> _Extracto de página_:
++++
Opinión
Humanidad
Conocí a Eduardo Zaplana hace bastantes años. Era el deslumbrante presidente de la Comunidad Valenciana. No le gustaba a mucha gente. Quizá estaba demasiado moreno, demasiado delgado, quizá sus carillas eran demasiado blancas. Yo le conocí cuando todo eso pasaba y he decir que, contra todo pronóstico, me pareció un tipo educado, agradable, y cuidadoso en sus formas, algo que no puedo decir de algunos políticos de la época.
Ni siquiera de ahora. Ni siquiera de gente que conozco a diario. Ser educado, agradable y cuidadoso en sus formas no le va a librar de acabar siendo juzgado y condenado. Pero es que aún no ha sido juzgado, no está condenado, y se le está yendo la vida. Zaplana padece una leucemia atroz: su organismo ha rechazado el trasplante, sufre continuamente infecciones graves ahora pulmones, ahora boca, laringe, encías y su aparato digestivo también le falla. Los médicos del Hospital La Fe de Valencia cuentan en su informe un panorama y un pronóstico ciertamente preocupante. La Ley de Enjuiciamiento Criminal no reconoce solo los derechos del preso cuando está en riesgo de morir, sino que los reconoce cuando esté en riesgo su salud y este es, claramente, un caso con ambas vertientes.
++++
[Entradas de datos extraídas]

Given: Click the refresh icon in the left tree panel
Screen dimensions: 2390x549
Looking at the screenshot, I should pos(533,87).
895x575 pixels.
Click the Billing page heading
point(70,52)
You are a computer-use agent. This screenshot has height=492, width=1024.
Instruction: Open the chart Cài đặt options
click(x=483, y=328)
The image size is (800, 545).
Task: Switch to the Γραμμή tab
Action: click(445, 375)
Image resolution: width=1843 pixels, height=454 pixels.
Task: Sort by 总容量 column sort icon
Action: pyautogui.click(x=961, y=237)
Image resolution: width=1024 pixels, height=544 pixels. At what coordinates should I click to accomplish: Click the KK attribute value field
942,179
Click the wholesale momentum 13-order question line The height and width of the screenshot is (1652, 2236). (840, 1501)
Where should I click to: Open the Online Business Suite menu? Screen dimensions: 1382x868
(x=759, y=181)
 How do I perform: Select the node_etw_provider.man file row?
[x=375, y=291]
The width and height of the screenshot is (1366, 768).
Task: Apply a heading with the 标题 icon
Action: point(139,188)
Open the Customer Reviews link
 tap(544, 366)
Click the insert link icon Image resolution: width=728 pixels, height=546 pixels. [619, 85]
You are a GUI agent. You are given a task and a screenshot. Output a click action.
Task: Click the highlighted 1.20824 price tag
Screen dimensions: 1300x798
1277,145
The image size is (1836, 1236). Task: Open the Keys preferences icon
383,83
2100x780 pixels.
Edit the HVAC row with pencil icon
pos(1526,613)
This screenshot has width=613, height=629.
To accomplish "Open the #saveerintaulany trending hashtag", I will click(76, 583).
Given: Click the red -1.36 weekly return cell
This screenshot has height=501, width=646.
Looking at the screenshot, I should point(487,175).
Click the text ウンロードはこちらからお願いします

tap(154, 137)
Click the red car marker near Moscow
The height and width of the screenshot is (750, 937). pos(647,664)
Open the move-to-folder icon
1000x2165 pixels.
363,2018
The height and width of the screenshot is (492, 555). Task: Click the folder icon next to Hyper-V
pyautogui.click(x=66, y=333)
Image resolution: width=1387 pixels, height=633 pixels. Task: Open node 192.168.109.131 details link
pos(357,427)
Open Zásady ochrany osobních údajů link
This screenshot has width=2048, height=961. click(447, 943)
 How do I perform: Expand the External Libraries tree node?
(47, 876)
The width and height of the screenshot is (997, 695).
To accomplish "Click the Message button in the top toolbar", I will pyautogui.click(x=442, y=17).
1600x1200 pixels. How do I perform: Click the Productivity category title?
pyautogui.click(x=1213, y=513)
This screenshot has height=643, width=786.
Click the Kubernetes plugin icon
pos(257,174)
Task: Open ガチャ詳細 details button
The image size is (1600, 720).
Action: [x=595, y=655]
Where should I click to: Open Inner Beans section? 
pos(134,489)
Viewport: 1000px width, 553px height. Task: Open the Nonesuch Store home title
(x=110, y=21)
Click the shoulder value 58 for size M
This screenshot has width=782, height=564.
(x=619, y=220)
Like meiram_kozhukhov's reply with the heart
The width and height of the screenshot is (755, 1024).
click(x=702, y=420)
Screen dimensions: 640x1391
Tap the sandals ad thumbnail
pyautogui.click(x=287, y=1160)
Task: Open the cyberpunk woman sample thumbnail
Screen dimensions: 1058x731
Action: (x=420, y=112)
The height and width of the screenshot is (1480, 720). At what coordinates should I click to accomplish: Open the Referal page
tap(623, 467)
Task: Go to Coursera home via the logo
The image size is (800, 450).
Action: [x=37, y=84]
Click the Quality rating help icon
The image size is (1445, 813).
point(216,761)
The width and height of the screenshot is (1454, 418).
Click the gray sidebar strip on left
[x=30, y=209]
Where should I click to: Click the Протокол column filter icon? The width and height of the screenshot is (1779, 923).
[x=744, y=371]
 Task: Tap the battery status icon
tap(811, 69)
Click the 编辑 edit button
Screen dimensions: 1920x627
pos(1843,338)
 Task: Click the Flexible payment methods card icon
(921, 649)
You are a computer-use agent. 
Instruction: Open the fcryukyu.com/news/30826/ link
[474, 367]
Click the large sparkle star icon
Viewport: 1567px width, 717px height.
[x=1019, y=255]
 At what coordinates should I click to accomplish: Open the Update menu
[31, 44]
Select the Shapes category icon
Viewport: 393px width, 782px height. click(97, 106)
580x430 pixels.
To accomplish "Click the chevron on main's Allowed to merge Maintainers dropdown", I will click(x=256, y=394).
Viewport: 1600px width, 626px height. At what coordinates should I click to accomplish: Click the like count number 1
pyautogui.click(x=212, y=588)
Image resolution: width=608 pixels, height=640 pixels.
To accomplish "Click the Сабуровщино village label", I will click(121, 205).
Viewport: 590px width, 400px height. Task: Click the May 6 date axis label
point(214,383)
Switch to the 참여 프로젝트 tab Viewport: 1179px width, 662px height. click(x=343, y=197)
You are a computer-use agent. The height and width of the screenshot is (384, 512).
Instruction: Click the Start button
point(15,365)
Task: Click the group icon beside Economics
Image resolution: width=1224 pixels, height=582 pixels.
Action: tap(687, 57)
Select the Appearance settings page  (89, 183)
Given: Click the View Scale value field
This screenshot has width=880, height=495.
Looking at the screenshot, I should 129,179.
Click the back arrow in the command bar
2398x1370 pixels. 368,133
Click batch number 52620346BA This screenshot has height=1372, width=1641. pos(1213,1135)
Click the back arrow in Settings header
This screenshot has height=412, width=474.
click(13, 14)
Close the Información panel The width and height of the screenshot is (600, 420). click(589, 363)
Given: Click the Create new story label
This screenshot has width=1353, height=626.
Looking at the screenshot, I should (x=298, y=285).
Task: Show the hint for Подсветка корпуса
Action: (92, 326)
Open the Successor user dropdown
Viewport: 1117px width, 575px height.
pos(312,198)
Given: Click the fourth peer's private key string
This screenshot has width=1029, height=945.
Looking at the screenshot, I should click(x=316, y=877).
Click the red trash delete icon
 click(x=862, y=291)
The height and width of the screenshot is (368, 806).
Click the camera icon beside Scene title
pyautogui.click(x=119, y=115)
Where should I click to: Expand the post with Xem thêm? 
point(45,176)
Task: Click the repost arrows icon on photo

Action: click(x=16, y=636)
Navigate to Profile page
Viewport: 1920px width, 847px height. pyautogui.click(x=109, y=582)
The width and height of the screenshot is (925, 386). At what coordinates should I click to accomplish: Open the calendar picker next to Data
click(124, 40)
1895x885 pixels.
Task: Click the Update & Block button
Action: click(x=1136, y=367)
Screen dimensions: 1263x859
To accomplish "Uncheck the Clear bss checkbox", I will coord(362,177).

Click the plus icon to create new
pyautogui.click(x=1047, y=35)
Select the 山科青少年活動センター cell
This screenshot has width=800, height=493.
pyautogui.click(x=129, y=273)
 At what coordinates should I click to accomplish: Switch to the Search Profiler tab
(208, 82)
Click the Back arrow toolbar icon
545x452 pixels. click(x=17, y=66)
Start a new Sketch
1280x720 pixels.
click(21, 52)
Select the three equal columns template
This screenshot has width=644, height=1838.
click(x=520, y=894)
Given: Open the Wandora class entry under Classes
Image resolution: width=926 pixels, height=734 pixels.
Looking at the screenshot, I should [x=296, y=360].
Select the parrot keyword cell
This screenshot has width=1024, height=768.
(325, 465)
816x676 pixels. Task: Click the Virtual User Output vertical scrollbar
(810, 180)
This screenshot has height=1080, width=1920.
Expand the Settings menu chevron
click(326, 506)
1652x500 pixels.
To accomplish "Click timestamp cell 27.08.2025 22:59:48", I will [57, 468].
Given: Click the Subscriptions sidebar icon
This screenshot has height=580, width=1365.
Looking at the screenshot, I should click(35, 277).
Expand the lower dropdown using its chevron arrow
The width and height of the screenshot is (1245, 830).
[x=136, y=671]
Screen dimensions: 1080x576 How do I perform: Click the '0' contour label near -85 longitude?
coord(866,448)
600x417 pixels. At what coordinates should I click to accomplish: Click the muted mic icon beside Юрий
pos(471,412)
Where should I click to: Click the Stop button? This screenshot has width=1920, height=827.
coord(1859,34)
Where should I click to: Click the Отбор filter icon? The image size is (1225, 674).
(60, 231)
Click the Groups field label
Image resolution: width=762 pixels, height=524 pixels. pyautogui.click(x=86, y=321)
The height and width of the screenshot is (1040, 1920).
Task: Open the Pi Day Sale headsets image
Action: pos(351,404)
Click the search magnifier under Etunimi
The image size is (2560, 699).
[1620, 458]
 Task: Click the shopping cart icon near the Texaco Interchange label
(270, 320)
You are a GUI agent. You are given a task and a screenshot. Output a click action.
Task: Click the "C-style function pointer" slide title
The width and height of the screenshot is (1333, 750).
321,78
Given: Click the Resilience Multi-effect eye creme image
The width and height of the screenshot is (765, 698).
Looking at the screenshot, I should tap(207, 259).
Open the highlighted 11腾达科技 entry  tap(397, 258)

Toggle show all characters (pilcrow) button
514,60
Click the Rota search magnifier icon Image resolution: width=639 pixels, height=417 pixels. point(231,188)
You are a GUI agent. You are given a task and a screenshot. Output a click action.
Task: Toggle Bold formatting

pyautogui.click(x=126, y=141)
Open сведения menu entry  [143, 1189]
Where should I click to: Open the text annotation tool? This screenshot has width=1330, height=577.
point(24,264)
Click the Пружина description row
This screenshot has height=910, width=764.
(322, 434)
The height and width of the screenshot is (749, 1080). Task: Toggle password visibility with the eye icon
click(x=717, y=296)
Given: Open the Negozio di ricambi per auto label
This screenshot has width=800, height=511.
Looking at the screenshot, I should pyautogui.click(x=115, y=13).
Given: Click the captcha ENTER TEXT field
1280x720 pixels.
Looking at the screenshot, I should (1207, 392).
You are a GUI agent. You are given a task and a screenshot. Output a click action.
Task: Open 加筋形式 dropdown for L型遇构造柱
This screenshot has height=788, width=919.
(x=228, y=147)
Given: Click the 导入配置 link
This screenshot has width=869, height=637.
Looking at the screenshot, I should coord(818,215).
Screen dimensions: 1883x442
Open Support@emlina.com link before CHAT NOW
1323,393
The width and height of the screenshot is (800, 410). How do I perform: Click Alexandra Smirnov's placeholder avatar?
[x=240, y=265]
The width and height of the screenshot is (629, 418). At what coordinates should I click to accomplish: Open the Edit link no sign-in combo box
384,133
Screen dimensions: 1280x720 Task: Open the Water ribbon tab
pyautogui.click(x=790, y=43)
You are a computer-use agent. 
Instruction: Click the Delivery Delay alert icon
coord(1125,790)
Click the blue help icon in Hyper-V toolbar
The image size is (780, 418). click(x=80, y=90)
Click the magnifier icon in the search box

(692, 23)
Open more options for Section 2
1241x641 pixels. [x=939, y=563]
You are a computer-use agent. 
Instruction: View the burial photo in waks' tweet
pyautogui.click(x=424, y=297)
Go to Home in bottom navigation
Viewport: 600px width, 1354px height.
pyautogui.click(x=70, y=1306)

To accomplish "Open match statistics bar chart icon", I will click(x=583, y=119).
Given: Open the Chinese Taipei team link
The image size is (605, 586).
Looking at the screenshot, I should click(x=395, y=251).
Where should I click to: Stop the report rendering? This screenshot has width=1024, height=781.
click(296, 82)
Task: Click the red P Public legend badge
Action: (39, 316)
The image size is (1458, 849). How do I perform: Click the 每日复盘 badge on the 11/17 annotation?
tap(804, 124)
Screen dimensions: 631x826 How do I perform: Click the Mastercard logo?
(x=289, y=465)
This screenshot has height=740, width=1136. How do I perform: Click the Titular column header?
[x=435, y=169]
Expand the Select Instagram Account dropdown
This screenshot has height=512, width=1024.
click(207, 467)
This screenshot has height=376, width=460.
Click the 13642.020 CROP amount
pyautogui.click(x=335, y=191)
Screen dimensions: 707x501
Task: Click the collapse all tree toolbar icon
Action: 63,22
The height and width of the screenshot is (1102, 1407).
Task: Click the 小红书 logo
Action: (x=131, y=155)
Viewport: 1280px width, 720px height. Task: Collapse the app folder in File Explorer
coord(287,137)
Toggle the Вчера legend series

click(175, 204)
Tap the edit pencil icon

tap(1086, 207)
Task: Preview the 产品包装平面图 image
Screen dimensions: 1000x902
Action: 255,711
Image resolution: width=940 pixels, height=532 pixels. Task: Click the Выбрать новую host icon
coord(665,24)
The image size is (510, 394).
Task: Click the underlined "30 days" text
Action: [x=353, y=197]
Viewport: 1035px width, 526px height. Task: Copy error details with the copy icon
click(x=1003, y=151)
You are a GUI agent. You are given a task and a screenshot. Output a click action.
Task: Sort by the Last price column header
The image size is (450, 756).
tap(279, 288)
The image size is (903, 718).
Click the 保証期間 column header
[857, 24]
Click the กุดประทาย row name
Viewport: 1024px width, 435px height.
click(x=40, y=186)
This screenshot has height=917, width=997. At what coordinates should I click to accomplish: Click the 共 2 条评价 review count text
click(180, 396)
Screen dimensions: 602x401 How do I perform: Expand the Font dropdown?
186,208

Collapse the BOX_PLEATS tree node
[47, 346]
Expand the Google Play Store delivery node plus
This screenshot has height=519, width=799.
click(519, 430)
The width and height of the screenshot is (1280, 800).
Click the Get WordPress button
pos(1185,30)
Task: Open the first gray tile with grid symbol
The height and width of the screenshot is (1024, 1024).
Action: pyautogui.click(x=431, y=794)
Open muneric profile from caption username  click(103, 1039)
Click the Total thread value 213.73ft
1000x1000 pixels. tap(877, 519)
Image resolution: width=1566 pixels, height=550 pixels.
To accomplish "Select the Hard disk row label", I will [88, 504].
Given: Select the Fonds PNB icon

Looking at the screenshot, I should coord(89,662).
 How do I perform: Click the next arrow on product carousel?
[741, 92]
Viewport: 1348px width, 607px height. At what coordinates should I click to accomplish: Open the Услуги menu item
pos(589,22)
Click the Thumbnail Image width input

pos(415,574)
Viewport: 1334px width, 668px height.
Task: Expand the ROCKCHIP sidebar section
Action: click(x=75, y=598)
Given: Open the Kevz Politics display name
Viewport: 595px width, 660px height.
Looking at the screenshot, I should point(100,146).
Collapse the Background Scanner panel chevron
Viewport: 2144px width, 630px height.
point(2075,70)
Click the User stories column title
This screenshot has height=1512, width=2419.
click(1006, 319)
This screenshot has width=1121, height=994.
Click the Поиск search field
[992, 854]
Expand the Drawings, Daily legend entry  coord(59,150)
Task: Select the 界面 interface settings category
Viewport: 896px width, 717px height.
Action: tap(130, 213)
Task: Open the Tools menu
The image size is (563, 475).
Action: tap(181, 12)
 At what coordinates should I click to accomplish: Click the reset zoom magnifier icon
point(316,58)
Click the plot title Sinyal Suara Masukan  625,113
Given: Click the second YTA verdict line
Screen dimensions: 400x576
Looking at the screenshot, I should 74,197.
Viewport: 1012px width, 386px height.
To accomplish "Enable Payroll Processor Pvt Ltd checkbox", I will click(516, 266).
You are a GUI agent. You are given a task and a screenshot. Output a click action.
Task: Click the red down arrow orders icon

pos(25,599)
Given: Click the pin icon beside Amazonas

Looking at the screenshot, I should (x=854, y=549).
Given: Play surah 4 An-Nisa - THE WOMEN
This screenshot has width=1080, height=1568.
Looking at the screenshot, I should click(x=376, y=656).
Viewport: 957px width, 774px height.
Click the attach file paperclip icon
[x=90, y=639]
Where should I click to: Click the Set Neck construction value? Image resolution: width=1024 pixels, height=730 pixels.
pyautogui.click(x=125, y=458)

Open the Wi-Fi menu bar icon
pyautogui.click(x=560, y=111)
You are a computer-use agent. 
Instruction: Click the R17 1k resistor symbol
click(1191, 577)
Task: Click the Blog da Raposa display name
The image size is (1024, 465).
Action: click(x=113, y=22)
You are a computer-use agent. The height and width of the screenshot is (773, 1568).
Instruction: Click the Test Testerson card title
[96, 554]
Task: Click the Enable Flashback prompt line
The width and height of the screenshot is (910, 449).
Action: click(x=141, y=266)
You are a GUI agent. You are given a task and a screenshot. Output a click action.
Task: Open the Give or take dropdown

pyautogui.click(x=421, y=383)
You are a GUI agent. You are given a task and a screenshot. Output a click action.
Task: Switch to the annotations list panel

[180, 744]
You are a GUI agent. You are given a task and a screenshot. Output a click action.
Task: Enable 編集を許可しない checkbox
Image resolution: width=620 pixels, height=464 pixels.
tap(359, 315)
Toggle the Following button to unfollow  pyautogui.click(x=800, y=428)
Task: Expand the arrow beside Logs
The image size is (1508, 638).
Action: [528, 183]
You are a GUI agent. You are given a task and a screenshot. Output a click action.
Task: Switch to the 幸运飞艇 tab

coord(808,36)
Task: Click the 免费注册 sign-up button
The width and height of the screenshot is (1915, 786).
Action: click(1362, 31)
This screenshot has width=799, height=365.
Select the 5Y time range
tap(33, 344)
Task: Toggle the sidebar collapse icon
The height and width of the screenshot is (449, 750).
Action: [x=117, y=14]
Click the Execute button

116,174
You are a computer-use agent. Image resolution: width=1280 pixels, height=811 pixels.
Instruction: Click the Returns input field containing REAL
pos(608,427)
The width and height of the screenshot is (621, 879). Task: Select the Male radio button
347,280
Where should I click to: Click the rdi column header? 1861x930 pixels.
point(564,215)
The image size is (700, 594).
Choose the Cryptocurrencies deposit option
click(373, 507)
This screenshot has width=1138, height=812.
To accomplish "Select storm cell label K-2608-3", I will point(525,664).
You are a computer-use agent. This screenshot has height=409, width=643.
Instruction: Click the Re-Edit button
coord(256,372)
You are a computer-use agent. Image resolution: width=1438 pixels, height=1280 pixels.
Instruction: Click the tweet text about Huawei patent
++++
> _Consigna_: Continúa la columna de opinión sobre Eduardo Zaplana a partir de su última frase. Estos datos proceden de una fuente distinta.

> _Respuesta_:
Líbreme Dios de decirle a la Señora Jueza lo que tiene que hacer, pero me cuesta trabajo comprender su decisión. Nadie le está pidiendo que se olvide de las medidas que tenga que tomar, pero que tenga en cuenta que hay más posibilidades que la de dejar morir a un hombre en una prisión sin juicio. Le recuerdo que hubo un etarra famoso, con varios asesinatos y secuestros a su nombre, condenado en firme, que pudo salir a la calle por razones humanitarias y finalmente se decretó su puesta en libertad porque padecía un cáncer terminal. Nunca brindé por su muerte, porque jamás me sale del corazón hacerlo cuando alguien se va. De verdad, ¿hay que llegar a este extremo con Zaplana?